• _Task to carry out_
Each record below needs to be written out exactly as it appears.

(Stored items from a collection)

───

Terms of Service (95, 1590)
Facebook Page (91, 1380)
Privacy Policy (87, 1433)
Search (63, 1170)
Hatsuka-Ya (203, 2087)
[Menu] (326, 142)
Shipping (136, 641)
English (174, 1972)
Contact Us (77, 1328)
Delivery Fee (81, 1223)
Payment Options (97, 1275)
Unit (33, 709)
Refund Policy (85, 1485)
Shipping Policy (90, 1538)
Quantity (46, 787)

───

• _Task response_
Terms of Service (95, 1590)
Facebook Page (91, 1380)
Privacy Policy (87, 1433)
Search (63, 1170)
Hatsuka-Ya (203, 2087)
[Menu] (326, 142)
Shipping (136, 641)
English (174, 1972)
Contact Us (77, 1328)
Delivery Fee (81, 1223)
Payment Options (97, 1275)
Unit (33, 709)
Refund Policy (85, 1485)
Shipping Policy (90, 1538)
Quantity (46, 787)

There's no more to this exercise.